Yesterday evening saw the first night of this year’s Freshers’ Play: the resistible rise of Arturo Ui, Berthold Brecht’s comic play depicting the rise of Hitler against the setting of the Chicago cauliflower industry. Intrigued? I certainly was. While it may read like something along the lines of ‘Bugsy Malone meets Schindler’s List’, the plot follows historical events almost exactly, albeit within a rather ridiculous context, all of which is intended to get the audience thinking about exactly how and why the events occurred.
As the curtain went up, I couldn’t help but think that it’s not often on the Durham drama scene that you get to see a performance of entirely fresh faces. The producer even mentioned in her note in the programme that the Freshers’ Play has a certain ‘awh it’s nice they tried’ reputation. Yet the quality of the production was really pleasantly surprising.
The comedic aspects of the play were certainly a highlight, while although some moments lacked the delivery needed to really pack a punch, a lot of the comedy was incredibly effective. In particular Ellie Bowness as Dockdaisy made a real impact, with several audience members on my row laughing well after she left the stage. Throughout the production, the audience was treated to horrific lip-syncing, show-puppet-esque dancing behind a screen and enough cauliflower throwing to last a lifetime, giving the production more than enough scope to be both entertaining as well as thought-provoking.
Yet the play’s main success has to be its breakout performances. Leonie Price’s performance as Ernesto Roma, the direct counterpart to Hitler’s lieutenant Ernst Rohm, was particularly powerful. Her command of the stage as well as depth of character did much to redeem many of the weaker performers in key scenes.
However, the true breakout performance in this production has to be George Rexstrew as Arturo Ui, the Hitler counterpart. Commendation has to be given to any actor who attempts a figure that carries so much social expectation. Yet Rexstrew’s performance was incredibly brave. I dreaded that Rexstrew’s Arturo would be either a rather distasteful caricature or an overly sympathetic, humanised portrayal. Instead he managed to avoid both, giving his character a real sense of gravitas and credibility that helped to carry the production’s message.
Nevertheless, the production was certainly not without its flaws. Many of the set changes, for example, were so unbearably slow that the action often started to drag. The lighting too often fell well short of the mark, leaving some actors speaking in relative darkness and others stood awkwardly in silence when the wrong spotlight came on.
Similarly, the use and quality of American accents varied so much that it heavily distracted form the action on-stage. Several cast members abandoned any attempt at an American accent, let alone one from Chicago, resulting in accents from all over Britain also being thrown into the mix and adding a rather unprofessional edge to the production. The performance was also certainly one of two halves, with the first act taking a long time to find its feet and many of the ensemble scenes severely lacking in the pace they needed to maintain the audience’s attention.

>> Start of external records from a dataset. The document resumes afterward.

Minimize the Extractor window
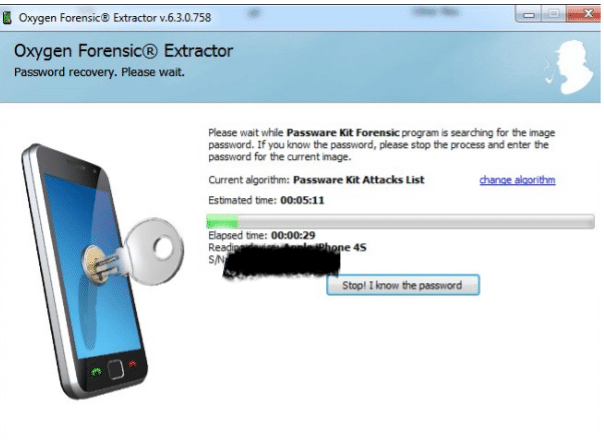Image resolution: width=604 pixels, height=448 pixels. coord(528,15)
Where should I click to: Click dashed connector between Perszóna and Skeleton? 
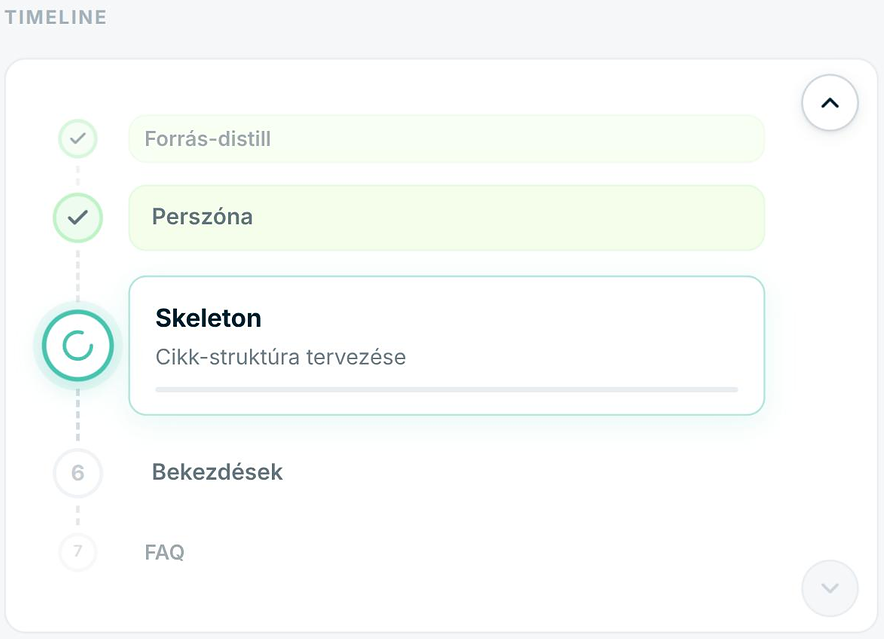[78, 276]
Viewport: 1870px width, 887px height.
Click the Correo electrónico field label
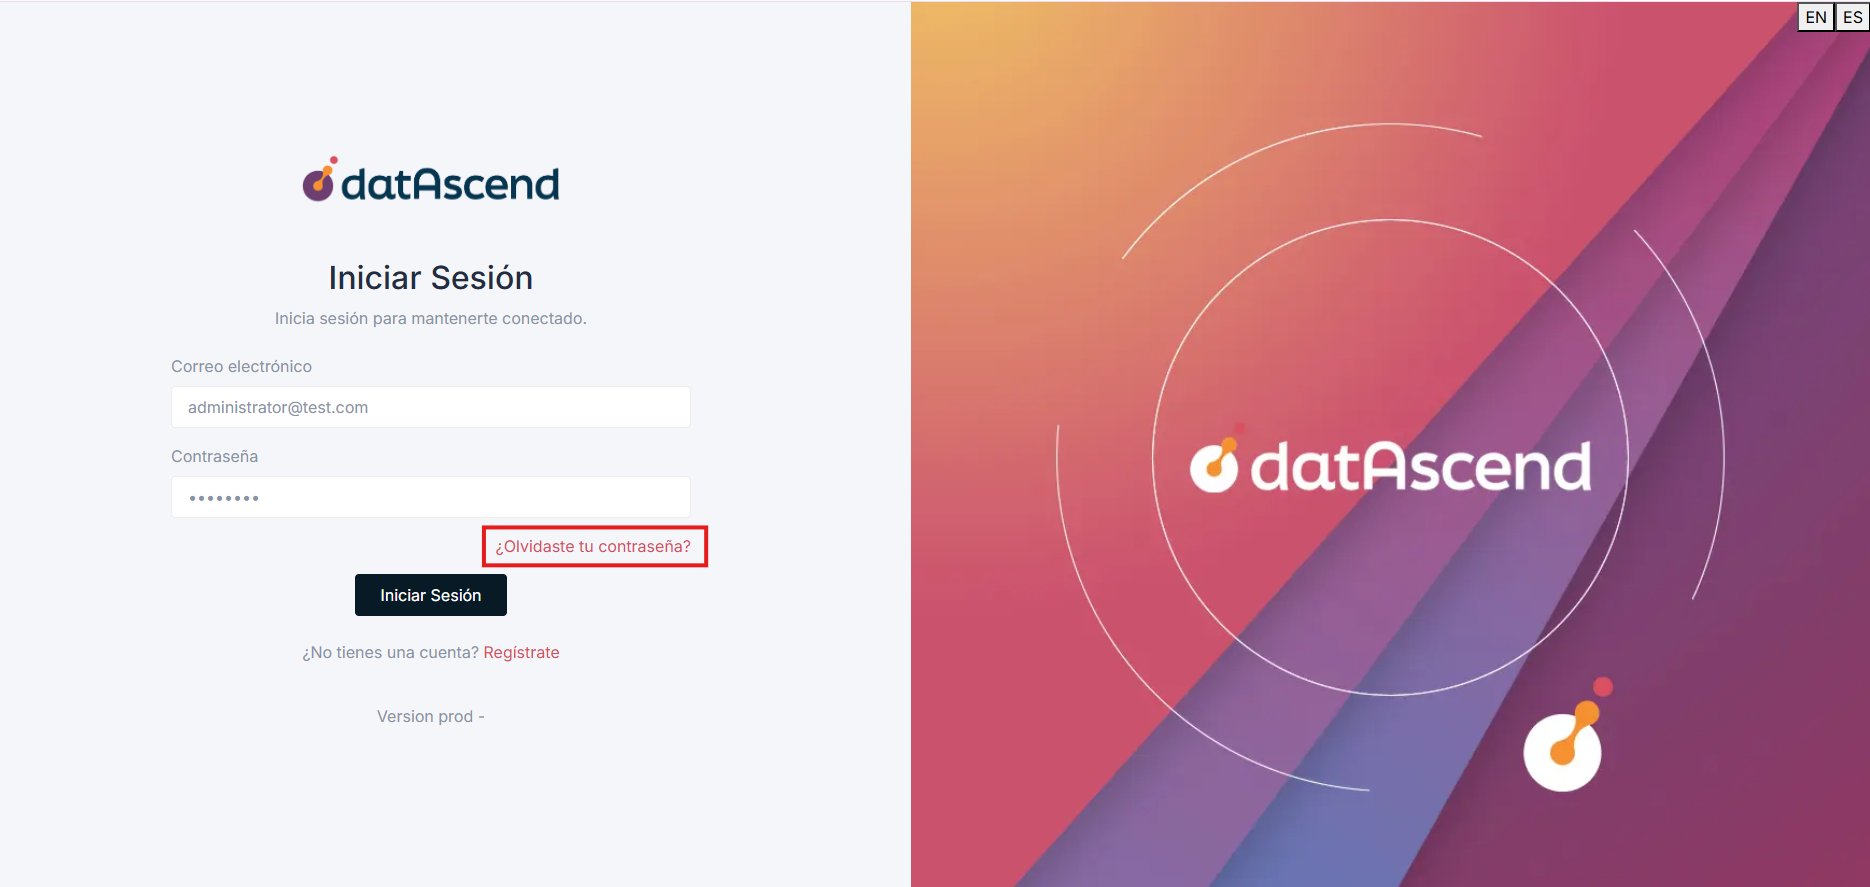point(241,366)
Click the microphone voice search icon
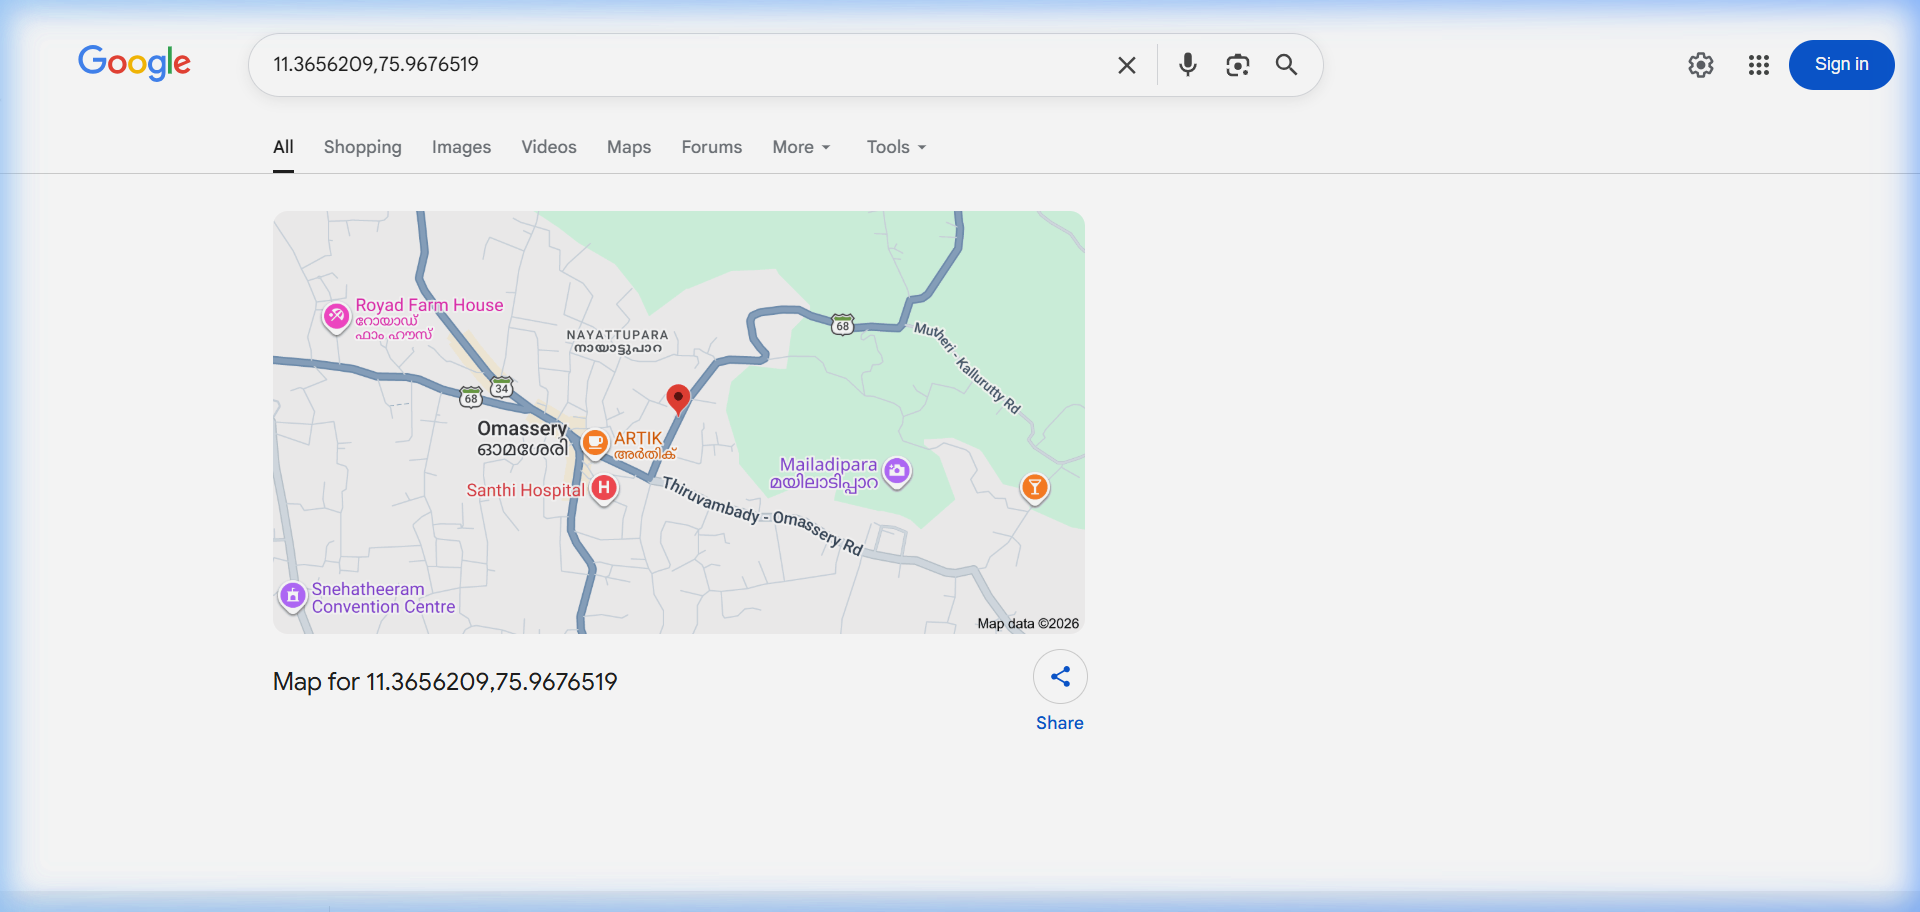 pos(1187,64)
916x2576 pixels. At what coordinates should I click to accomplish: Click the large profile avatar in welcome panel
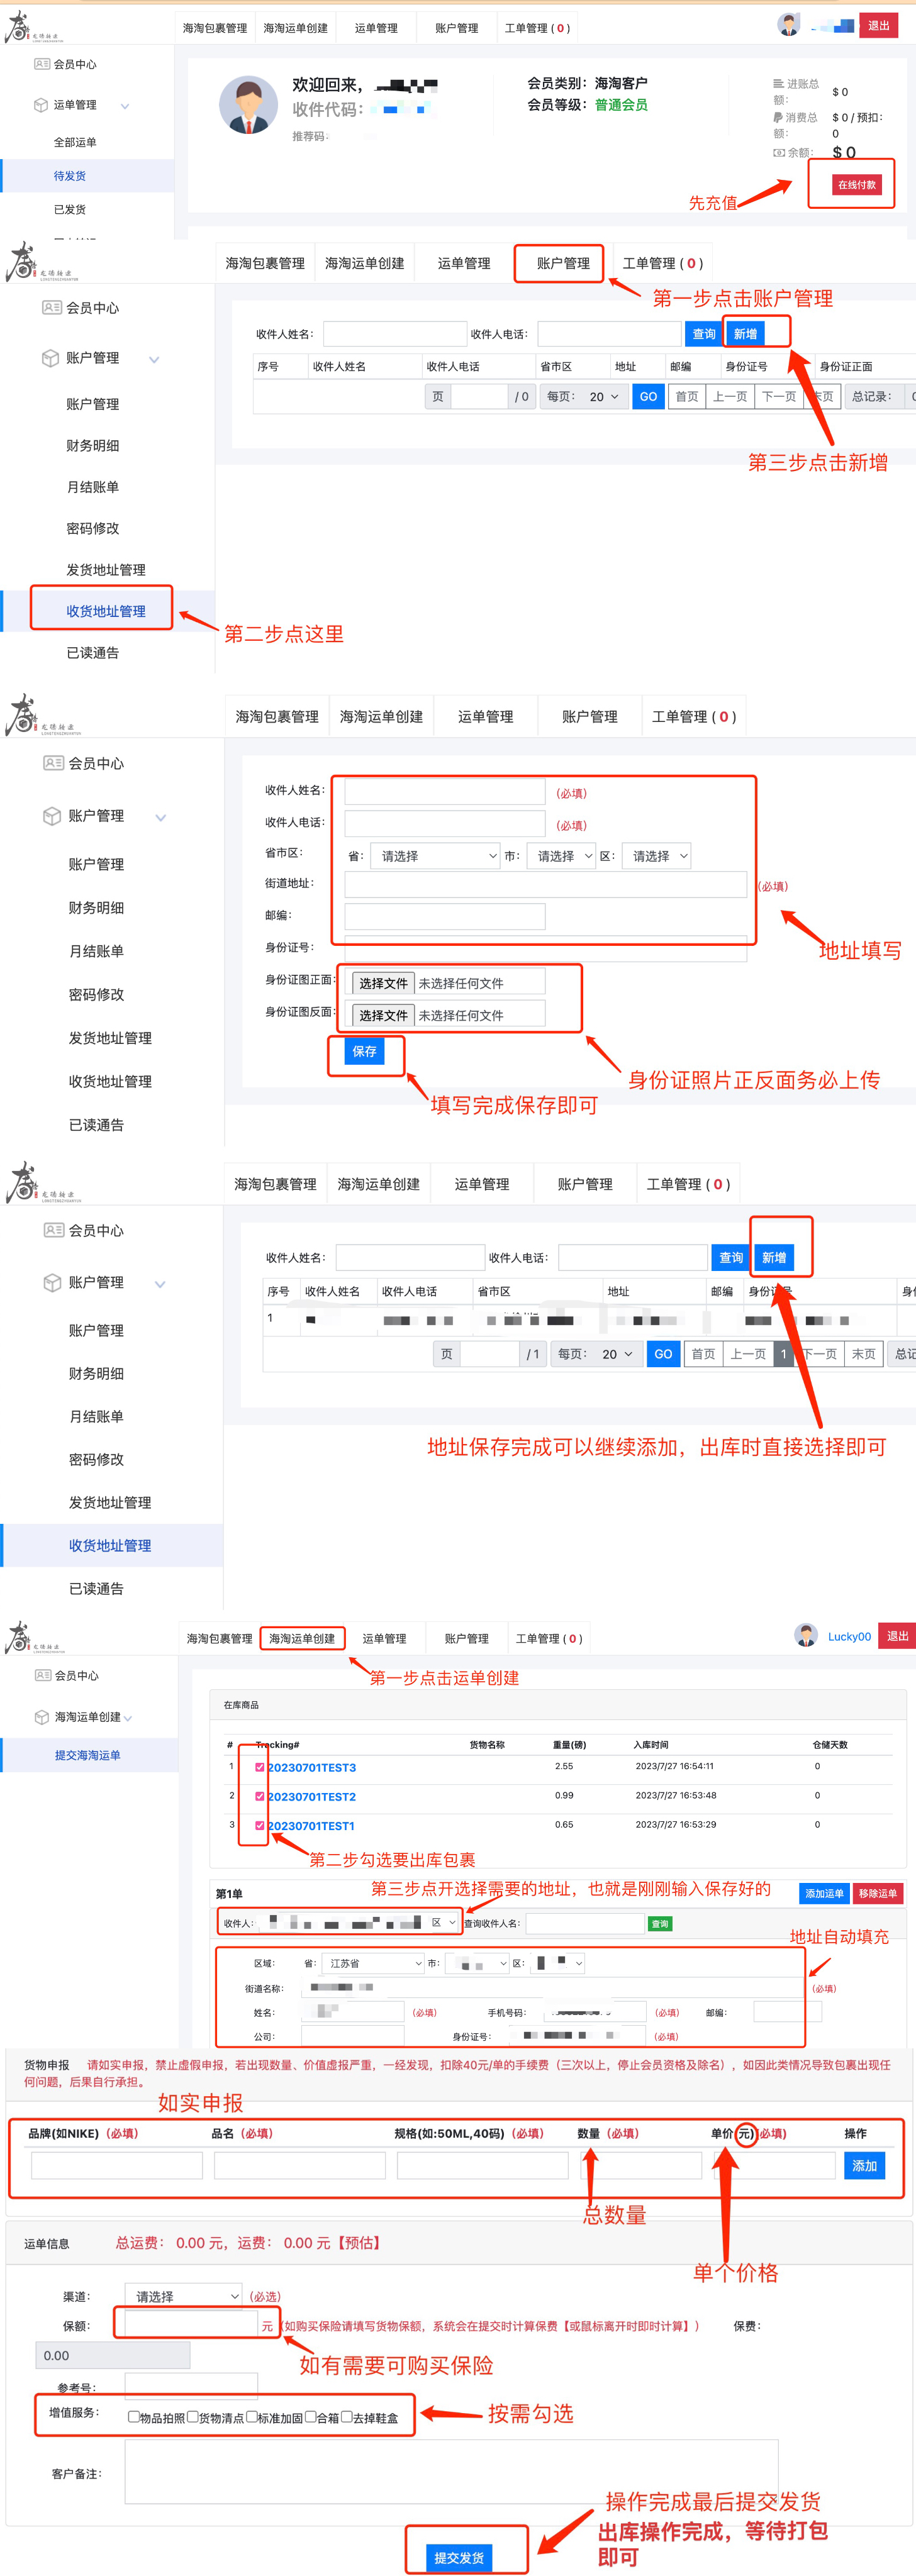(247, 105)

Hopefully, these factors can be put down to first night nerves, particularly as it was the first night in Durham for everyone involved. What is certain, however, is that this production is well worth seeing as it moves well beyond a night’s entertainment laughing at freshers. Instead, this year’s cohort of freshers really managed to bring Brecht’s piece of political satire to life, with a couple of stand-out performances that really gave the production the emotional impact that it needed.